Single by Josh Ross

from the EP Complicated
- Released: January 4, 2023
- Genre: Country
- Length: 3:34
- Label: The Core; Universal Canada; Mercury Nashville;
- Songwriters: Josh Ross; Mason Thornley;
- Producer: Matt Geroux

Josh Ross singles chronology
| "On a Different Night" (2022) | "Trouble" (2023) | "Ain't Doin' Jack" (2023) |

Music video
- "Trouble" on YouTube

= Trouble (Josh Ross song) =

2023 single by Josh Ross

"Trouble" is a song co-written and recorded by Canadian country music artist Josh Ross. He wrote the song with Mason Thornley, while Matt Geroux produced the track. It is Ross' first song to have charted on a Billboard chart in the United States and his first single to be released to American country radio. It also became his first song to hit number one on the Canada Country chart. The song is the lead single from Ross' 2024 extended play Complicated.

==Background==
"Trouble" is based on Ross's real life experience and emotions following a past break up. Ross's friend and frequent collaborator Mason Thornley had suggested the title "Trouble" and the "vibe" of the song, with the initial idea for the lyric being "am I in trouble or are you in trouble?". Around six months later, Ross made a phone call to an ex-girlfriend after a night of drinking, where he left a message saying "if you could, would you just come back home?". Ross believed it finally "made sense" to write it after that phone call, with that specific lyric becoming the hook for the song. He stated that he wanted "the listener to feel like they get to know me through honest lyrics" in the song.

==Critical reception==
Michael Major of Broadway World stated that Ross's "evolution shines" on "Trouble" as it "reflects his country, pop/rock influences showcased through energetic vocals, introspective storylines, and emotional honesty". Kim Carr of Y106.5 stated that Ross "has a very unique voice" and that "this song just hits you to your core".

==In popular culture==
"Trouble" was featured in an episode of the second season of American sitcom Welcome to Flatch, which aired on Fox and Hulu in the United States.

> [DIRECTIONS FOR THIS TASK] Reproduce the stretch of the song article from "Music video" through "extended play Complicated.". The material after this text is drawn from a different source.

> [SUPPLIED INFORMATION]
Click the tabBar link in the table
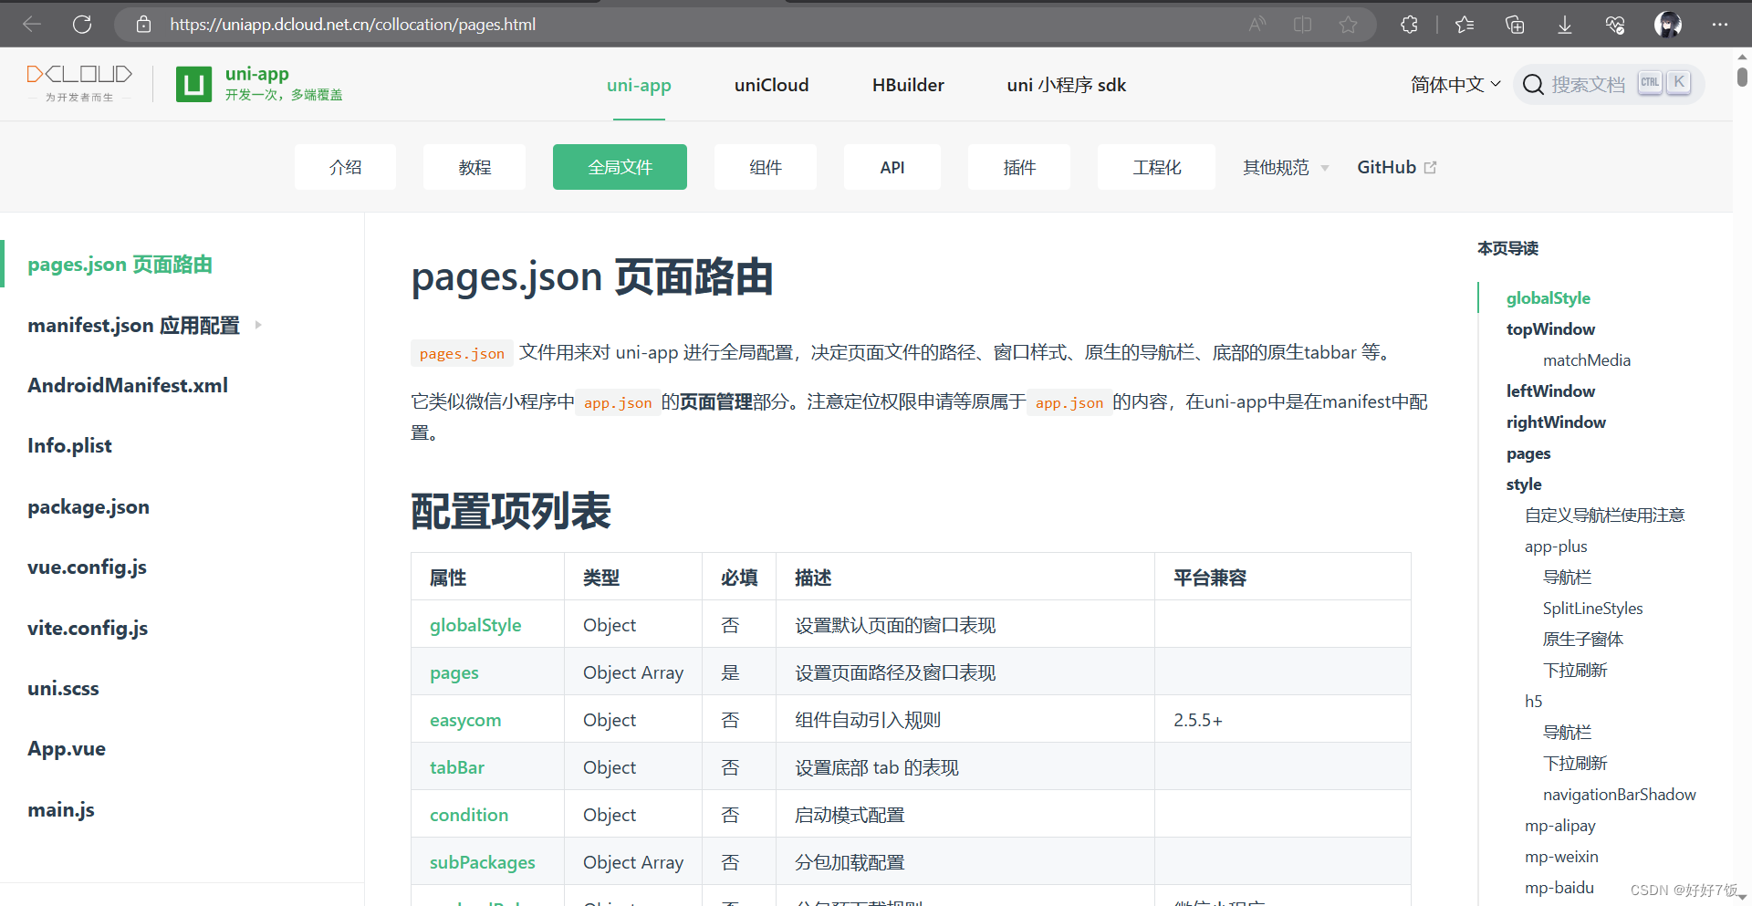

> [REPLY]
Music video
- "Trouble" on YouTube

= Trouble (Josh Ross song) =

2023 single by Josh Ross

"Trouble" is a song co-written and recorded by Canadian country music artist Josh Ross. He wrote the song with Mason Thornley, while Matt Geroux produced the track. It is Ross' first song to have charted on a Billboard chart in the United States and his first single to be released to American country radio. It also became his first song to hit number one on the Canada Country chart. The song is the lead single from Ross' 2024 extended play Complicated.